(Rows from a screen grounding dataset)
+-------+

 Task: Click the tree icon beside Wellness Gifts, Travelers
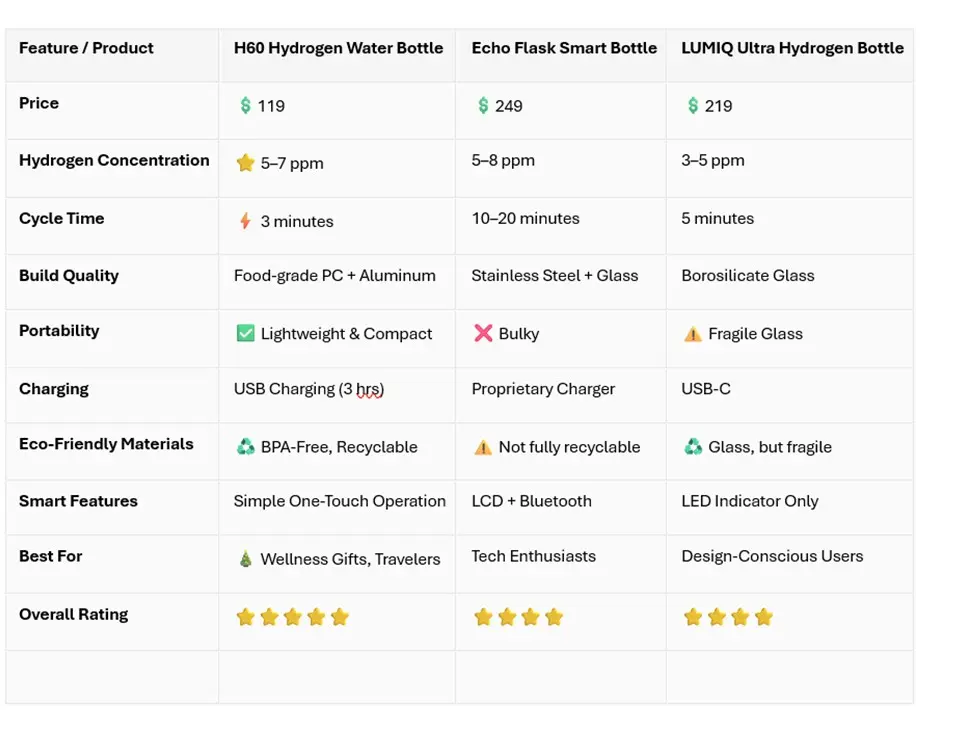[x=245, y=559]
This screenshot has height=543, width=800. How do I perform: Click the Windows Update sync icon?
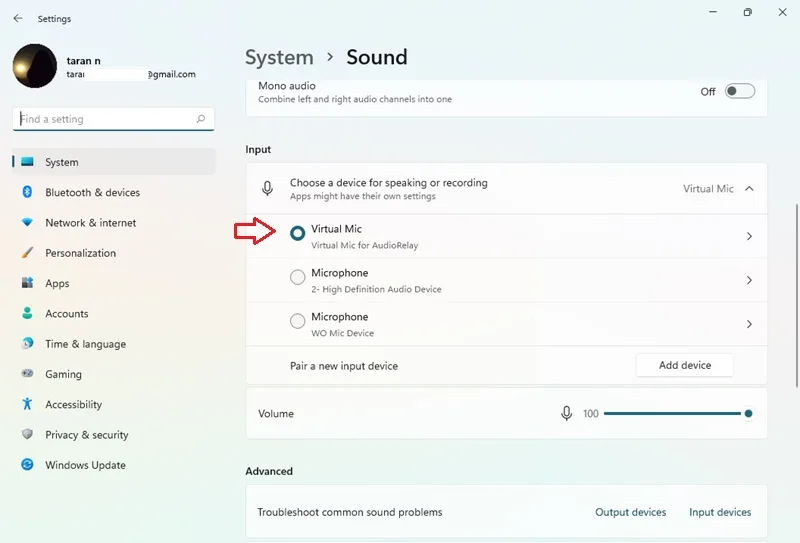[x=28, y=464]
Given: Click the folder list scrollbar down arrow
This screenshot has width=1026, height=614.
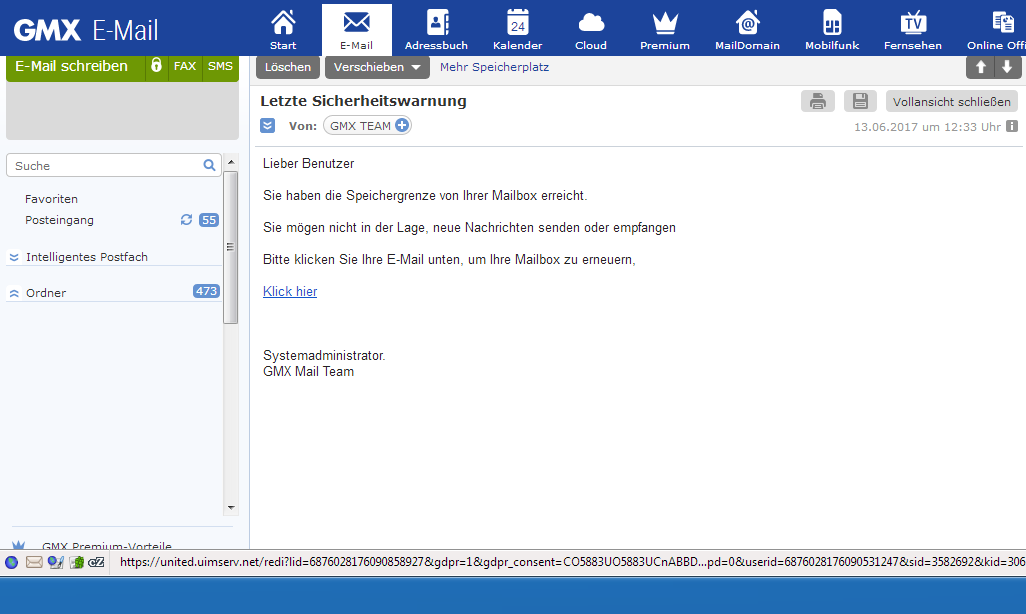Looking at the screenshot, I should (x=231, y=507).
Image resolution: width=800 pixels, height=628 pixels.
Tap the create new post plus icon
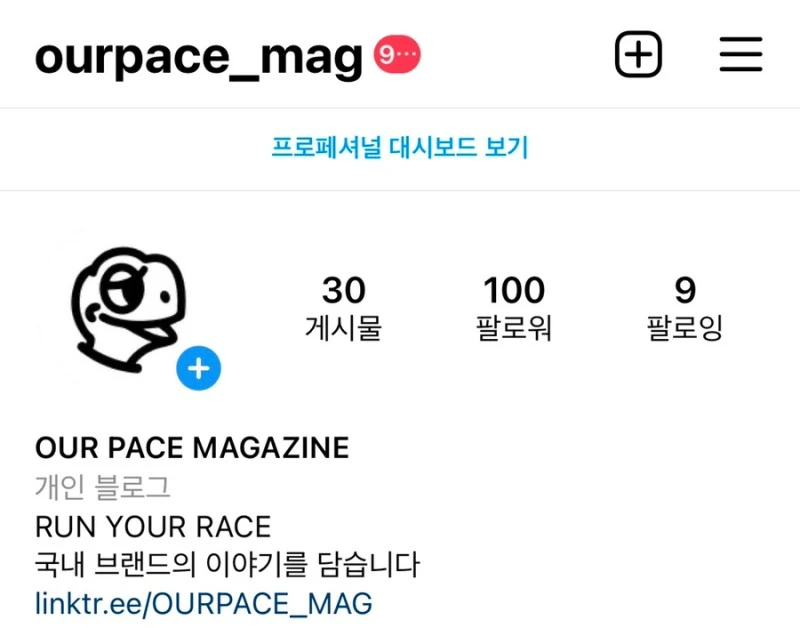(x=638, y=54)
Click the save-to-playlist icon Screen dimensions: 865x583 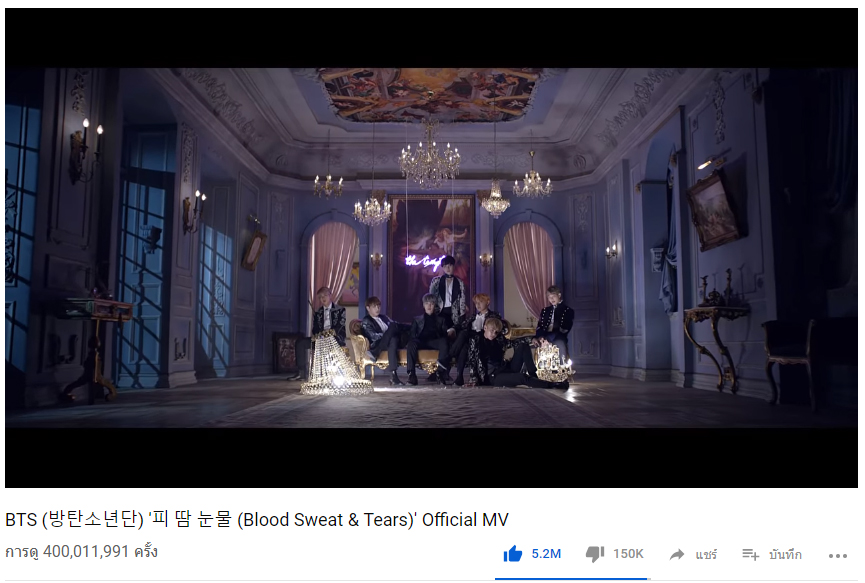click(x=751, y=554)
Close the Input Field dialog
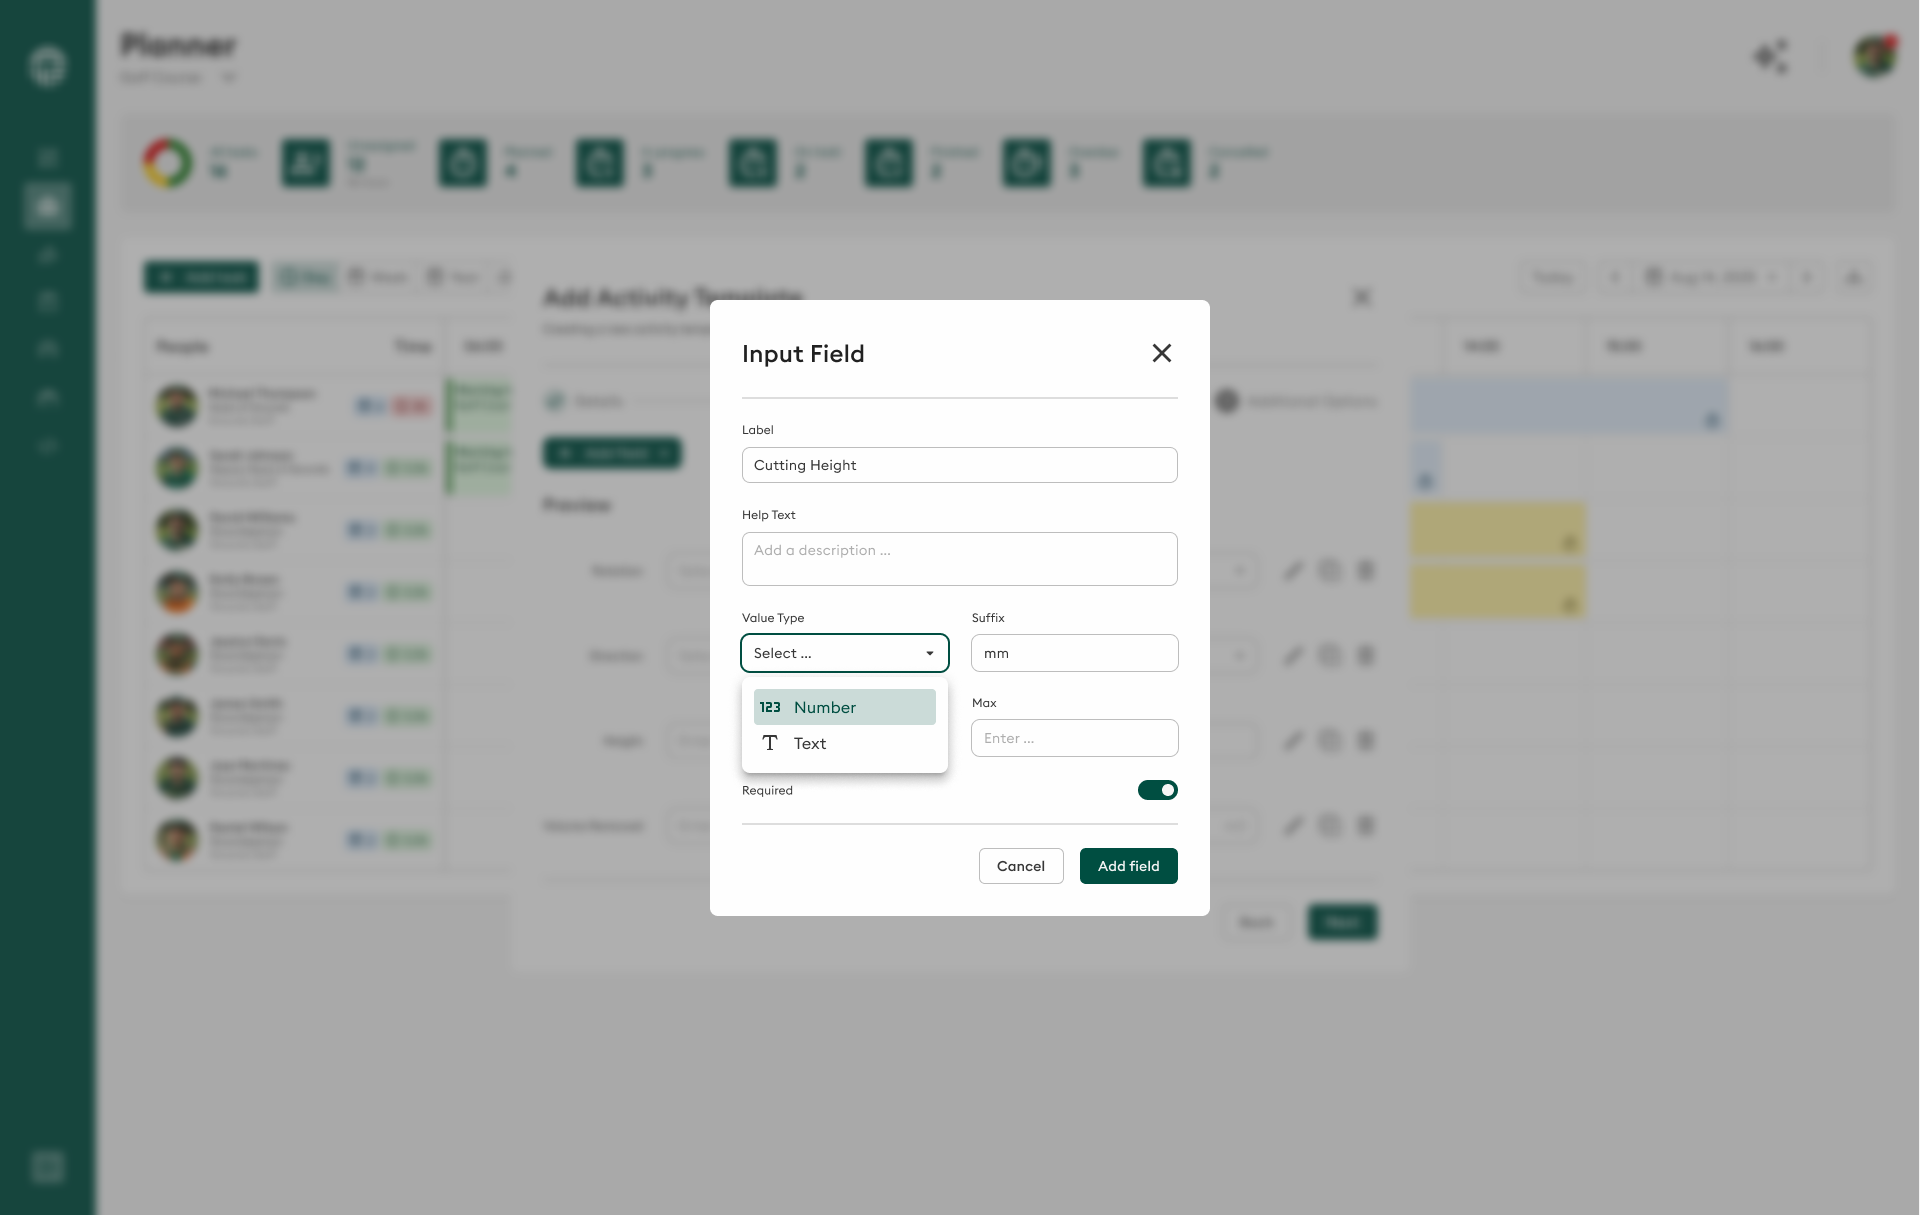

+-------+

» **REQUIRED TASK**: Could you output the entries from the beginning up to and including the line with "Looking at the" as a JSON list of strings, one string per line and no blank lines? Omit the pictures.

» **SOLUTION**:
[
  " Task: Click the tree icon beside Wellness Gifts, Travelers",
  "[x=245, y=559]",
  "This screenshot has height=543, width=800. How do I perform: Click the Windows Update sync icon?",
  "[x=28, y=464]",
  "Given: Click the folder list scrollbar down arrow",
  "This screenshot has width=1026, height=614.",
  "Looking at the screenshot, I should (x=231, y=507)."
]